Forster coloca menos responsabilidade nas regras e mais nas pessoas: “Mais do que um código de ética, as pessoas têm de pensar antes de publicar… o mundo mudou, e as pessoas têm de acompanhar. Os Trapalhões iriam presos hoje, seria impossível fazer aquele programa. Hoje, as pessoas reconhecem e aceitam mais as diferenças… o que Cocielo publicou há cinco, seis anos, não cabe mais. Na época, não gerou nada, ninguém nem se lembrava disso… hoje todo mundo está muito mais antenado. A distância é de um clique, tanto para elogiar quanto para criticar”.
Mudanças no Facebook fortalecem fake news e influenciadores
Mas vamos dizer que marca e agência não fizeram nenhum trabalho prévio para detectar problemas e o desastre aconteceu. O que fazer? “Primeira coisa: assumir, com um pedido de desculpas enfático… enfim, aconteceu. Se foi algo pontual, o pedido vai ter credibilidade. Se o histórico pessoal traz coisas parecidas com o que aconteceu por último, não adianta muito”, considera Heloísa, que também inclui ações na gestão da crise: “Ações contra racismo, contra discriminação. Mas precisam ser ações afirmativas e verdadeiras, porque o passado sempre volta”.
Forster diz acreditar que a continuidade do trabalho, por si, também ajuda o influenciador a seguir o seu caminho: “Ele deve continuar com as atividades regulares dele. As pessoas gradualmente vão deixar isso para trás.

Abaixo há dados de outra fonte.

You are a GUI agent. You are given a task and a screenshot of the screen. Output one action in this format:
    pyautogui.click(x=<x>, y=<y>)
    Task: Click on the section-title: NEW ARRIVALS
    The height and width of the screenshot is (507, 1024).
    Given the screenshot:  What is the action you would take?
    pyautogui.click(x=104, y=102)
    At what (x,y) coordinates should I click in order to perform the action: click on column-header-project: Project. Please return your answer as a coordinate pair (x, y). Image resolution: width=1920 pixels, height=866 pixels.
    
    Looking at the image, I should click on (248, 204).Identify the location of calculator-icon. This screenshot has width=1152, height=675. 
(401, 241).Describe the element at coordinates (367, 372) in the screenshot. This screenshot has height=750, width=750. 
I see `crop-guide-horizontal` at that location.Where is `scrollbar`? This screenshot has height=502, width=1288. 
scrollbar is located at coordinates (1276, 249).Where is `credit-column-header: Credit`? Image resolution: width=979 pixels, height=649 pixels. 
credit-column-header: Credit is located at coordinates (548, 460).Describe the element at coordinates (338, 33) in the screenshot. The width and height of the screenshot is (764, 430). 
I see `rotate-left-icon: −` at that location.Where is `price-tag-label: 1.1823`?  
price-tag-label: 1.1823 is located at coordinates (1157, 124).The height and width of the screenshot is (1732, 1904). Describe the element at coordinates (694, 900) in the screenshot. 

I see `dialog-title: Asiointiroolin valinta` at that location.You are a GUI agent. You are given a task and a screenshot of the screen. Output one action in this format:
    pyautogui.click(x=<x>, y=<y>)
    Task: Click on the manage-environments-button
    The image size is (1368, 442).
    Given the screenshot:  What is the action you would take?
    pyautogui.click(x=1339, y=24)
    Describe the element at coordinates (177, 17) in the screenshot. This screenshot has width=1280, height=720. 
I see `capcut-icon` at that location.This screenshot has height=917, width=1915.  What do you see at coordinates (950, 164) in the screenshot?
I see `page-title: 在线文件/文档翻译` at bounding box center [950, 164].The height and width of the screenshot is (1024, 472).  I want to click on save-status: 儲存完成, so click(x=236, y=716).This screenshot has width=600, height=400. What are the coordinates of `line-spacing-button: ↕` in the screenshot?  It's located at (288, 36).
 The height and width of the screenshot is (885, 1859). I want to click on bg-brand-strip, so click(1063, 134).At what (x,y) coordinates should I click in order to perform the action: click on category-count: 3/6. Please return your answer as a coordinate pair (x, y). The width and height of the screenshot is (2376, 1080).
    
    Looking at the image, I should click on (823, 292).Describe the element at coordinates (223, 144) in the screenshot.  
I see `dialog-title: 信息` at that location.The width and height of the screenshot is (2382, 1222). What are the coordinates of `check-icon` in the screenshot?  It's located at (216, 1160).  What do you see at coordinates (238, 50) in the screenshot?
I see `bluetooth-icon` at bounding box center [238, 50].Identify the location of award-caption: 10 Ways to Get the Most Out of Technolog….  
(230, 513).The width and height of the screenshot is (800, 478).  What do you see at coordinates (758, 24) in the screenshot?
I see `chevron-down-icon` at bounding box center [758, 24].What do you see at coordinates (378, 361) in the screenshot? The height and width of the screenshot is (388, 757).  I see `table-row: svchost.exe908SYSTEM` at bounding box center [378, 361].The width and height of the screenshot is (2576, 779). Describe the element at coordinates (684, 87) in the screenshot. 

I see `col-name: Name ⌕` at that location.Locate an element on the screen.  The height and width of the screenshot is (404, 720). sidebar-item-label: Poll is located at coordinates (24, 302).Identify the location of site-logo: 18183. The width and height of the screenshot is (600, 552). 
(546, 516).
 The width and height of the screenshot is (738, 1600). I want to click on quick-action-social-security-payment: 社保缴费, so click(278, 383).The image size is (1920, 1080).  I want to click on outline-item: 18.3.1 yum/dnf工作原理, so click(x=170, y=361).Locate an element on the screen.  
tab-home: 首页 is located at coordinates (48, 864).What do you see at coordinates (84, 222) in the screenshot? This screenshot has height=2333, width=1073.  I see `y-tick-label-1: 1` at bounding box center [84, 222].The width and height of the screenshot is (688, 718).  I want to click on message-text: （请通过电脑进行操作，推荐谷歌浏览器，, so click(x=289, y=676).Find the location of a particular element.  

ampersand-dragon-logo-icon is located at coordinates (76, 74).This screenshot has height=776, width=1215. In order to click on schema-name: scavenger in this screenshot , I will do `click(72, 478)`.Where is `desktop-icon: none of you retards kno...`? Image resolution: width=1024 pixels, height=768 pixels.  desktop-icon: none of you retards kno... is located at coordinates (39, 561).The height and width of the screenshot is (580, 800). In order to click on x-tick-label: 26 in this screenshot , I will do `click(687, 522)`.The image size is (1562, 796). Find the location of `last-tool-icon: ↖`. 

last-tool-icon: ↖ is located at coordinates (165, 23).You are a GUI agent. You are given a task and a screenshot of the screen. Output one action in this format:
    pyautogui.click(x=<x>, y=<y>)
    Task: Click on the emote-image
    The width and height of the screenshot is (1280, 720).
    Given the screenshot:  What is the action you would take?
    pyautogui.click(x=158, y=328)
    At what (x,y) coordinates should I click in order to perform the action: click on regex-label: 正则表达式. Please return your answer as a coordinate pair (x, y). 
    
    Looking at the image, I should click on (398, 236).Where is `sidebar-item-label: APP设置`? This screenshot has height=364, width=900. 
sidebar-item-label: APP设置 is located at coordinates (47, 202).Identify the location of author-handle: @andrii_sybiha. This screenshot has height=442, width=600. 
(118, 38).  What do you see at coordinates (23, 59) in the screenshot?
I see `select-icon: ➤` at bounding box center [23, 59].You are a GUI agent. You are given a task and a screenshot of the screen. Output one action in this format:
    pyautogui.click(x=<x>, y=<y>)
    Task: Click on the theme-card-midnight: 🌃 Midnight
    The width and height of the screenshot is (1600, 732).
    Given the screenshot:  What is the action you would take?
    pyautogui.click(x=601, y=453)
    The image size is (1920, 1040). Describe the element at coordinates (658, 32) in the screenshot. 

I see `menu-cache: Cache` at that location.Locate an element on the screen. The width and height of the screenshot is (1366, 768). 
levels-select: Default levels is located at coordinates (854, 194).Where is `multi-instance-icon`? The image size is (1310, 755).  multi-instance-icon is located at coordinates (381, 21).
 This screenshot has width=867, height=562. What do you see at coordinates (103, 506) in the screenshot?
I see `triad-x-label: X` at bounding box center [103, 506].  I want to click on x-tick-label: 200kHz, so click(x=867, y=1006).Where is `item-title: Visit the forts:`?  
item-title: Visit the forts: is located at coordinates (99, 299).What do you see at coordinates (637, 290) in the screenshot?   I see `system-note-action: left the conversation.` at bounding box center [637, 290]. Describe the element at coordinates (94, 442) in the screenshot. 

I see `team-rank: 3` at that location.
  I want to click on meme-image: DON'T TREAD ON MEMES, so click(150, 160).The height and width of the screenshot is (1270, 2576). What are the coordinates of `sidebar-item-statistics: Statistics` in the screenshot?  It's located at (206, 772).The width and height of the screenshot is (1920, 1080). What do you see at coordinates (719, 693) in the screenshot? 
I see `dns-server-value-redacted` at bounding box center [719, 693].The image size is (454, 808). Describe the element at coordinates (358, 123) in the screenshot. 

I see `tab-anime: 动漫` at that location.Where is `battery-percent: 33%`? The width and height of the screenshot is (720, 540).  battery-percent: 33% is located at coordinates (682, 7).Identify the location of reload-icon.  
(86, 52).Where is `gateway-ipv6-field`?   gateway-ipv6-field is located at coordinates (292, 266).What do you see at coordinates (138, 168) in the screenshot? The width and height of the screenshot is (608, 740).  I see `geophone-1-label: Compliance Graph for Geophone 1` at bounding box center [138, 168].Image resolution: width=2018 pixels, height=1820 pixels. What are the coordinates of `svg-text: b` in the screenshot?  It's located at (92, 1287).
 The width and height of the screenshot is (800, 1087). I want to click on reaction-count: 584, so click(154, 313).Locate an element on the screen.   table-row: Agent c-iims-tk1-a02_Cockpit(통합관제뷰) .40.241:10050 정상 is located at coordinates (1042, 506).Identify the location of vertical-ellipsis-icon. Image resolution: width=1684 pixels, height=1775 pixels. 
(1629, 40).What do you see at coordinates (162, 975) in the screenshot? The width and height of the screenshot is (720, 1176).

Ele vai perder seguidores e vai ganhar novos no futuro em questão de um humor mais bem cuidado. Com certeza, para ele [Cocielo] foi uma lição. Quem de nós já não fez bobagem na vida? A questão é que uma pessoa pública vai ter essas bobagens mais visíveis”.
Cocielo e sua equipe foram contatados, mas não retornaram até a publicação dessa reportagem.